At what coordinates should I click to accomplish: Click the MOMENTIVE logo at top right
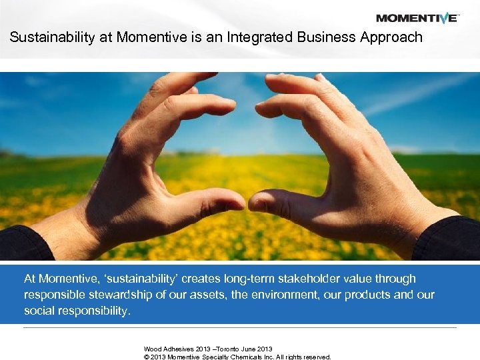point(417,18)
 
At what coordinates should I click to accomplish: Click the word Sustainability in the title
point(52,37)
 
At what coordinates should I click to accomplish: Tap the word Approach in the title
point(391,37)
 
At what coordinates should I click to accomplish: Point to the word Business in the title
point(320,37)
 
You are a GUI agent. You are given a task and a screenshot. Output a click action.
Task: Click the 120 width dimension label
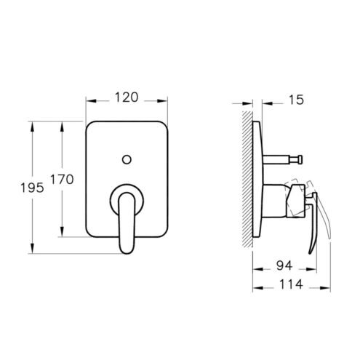pos(127,97)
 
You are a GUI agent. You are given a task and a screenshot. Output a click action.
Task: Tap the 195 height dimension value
pos(32,188)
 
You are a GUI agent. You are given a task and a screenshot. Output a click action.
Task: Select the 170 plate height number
pos(62,180)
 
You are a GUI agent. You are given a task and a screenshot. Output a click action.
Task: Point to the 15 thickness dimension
pos(296,100)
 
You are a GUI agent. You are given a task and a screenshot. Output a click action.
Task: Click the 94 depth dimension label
pos(284,265)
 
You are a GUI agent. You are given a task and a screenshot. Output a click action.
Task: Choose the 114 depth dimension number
pos(291,284)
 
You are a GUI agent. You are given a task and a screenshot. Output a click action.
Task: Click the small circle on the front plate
pos(127,160)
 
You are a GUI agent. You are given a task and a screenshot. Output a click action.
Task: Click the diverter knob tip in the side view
pos(300,159)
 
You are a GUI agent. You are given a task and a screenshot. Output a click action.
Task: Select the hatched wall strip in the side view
pos(247,179)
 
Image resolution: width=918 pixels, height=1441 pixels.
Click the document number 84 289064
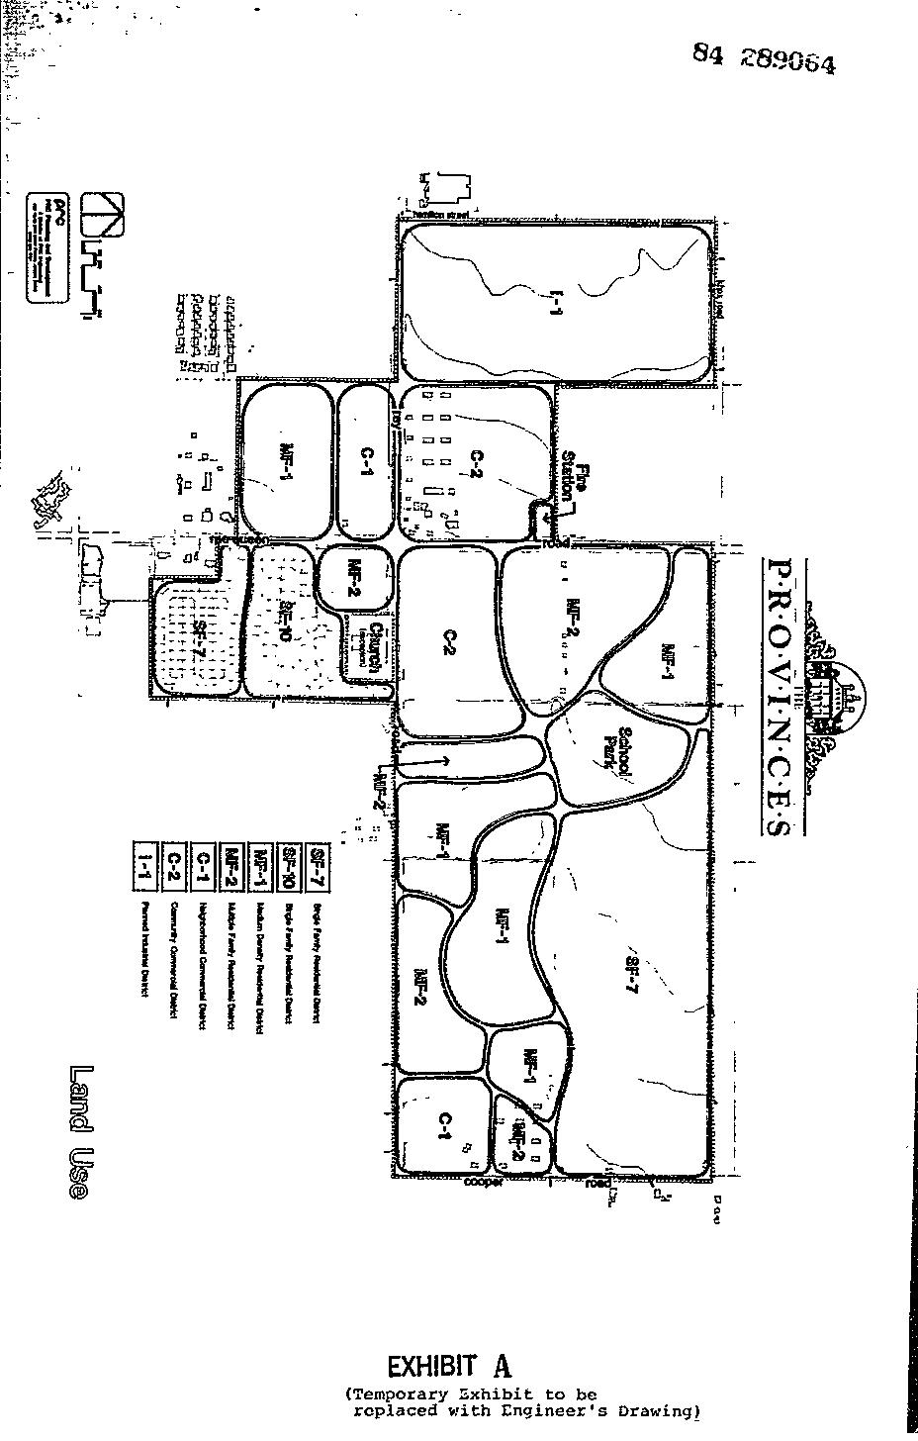pos(764,60)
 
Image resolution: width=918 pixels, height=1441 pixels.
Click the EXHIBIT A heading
pos(449,1367)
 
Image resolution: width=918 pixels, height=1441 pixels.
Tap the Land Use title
pos(81,1133)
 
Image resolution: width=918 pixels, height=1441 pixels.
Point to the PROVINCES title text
pos(780,697)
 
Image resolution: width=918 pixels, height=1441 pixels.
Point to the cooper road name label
pos(484,1182)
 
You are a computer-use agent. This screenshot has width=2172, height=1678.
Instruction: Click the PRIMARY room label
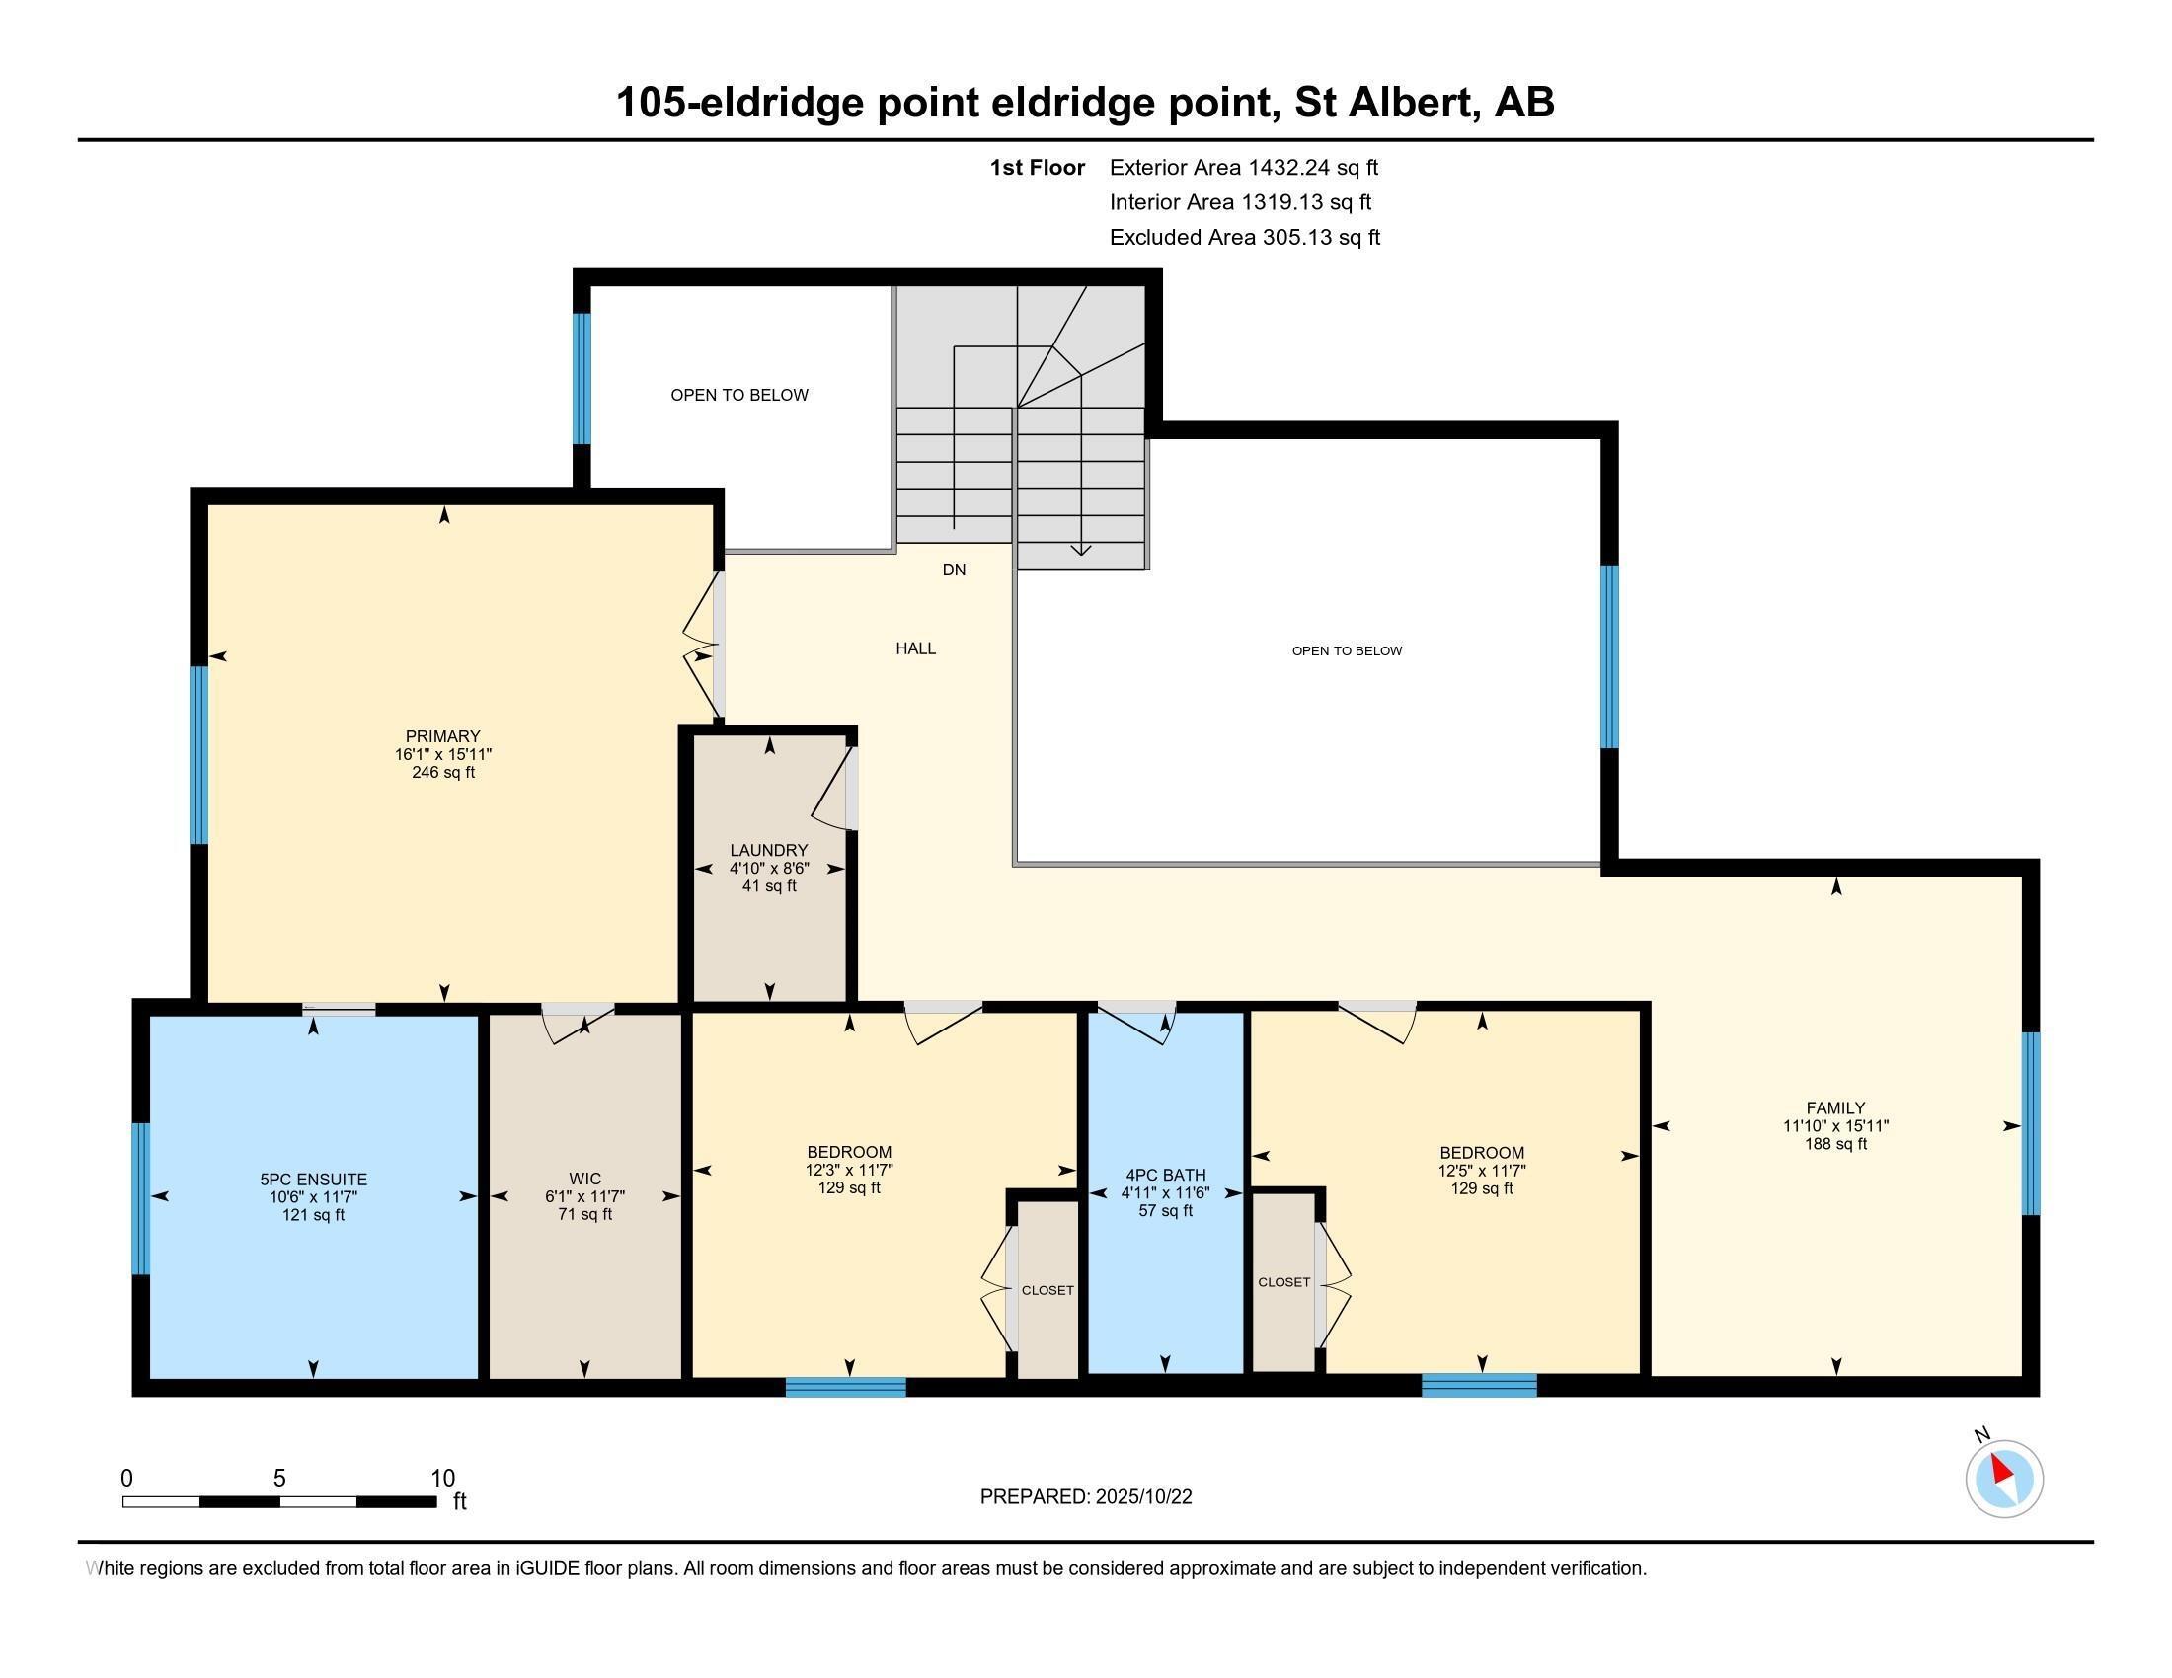tap(442, 736)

◆ ◆ ◆

*AIM*.
Set down all of the items above word for word, leaving out the pictures.

*THE RESULT*.
At what coordinates should I click to accomplish: Click the MOMENTIVE logo at top right
point(417,18)
 
At what coordinates should I click to accomplish: Click the word Sustainability in the title
point(52,37)
 
At what coordinates should I click to accomplish: Tap the word Approach in the title
point(391,37)
 
At what coordinates should I click to accomplish: Point to the word Business in the title
point(320,37)
 
You are a GUI agent. You are given a task and a screenshot. Output a click action.
Task: Click the 120 width dimension label
pos(127,97)
 
You are a GUI agent. You are given a task and a screenshot. Output a click action.
Task: Tap the 195 height dimension value
pos(32,188)
 
You are a GUI agent. You are given a task and a screenshot. Output a click action.
Task: Select the 170 plate height number
pos(62,180)
 
You are a GUI agent. You are given a task and a screenshot. Output a click action.
Task: Point to the 15 thickness dimension
pos(296,100)
 
You are a GUI agent. You are given a task and a screenshot. Output a click action.
Task: Click the 94 depth dimension label
pos(284,265)
 
You are a GUI agent. You are given a task and a screenshot. Output a click action.
Task: Choose the 114 depth dimension number
pos(291,284)
 
You are a GUI agent. You are given a task and a screenshot. Output a click action.
Task: Click the small circle on the front plate
pos(127,160)
 
You are a GUI agent. You are given a task and a screenshot. Output a click action.
Task: Click the diverter knob tip in the side view
pos(300,159)
 
You are a GUI agent. You are given a task and a screenshot. Output a click action.
Task: Select the hatched wall strip in the side view
pos(247,179)
 
Image resolution: width=918 pixels, height=1441 pixels.
Click the document number 84 289064
pos(764,60)
 
Image resolution: width=918 pixels, height=1441 pixels.
Click the EXHIBIT A heading
pos(449,1367)
 
Image resolution: width=918 pixels, height=1441 pixels.
Tap the Land Use title
pos(81,1133)
 
Image resolution: width=918 pixels, height=1441 pixels.
Point to the PROVINCES title text
pos(780,697)
 
Image resolution: width=918 pixels, height=1441 pixels.
Point to the cooper road name label
pos(484,1182)
 
You are a computer-use agent. This screenshot has width=2172, height=1678.
Instruction: Click the PRIMARY room label
tap(442, 736)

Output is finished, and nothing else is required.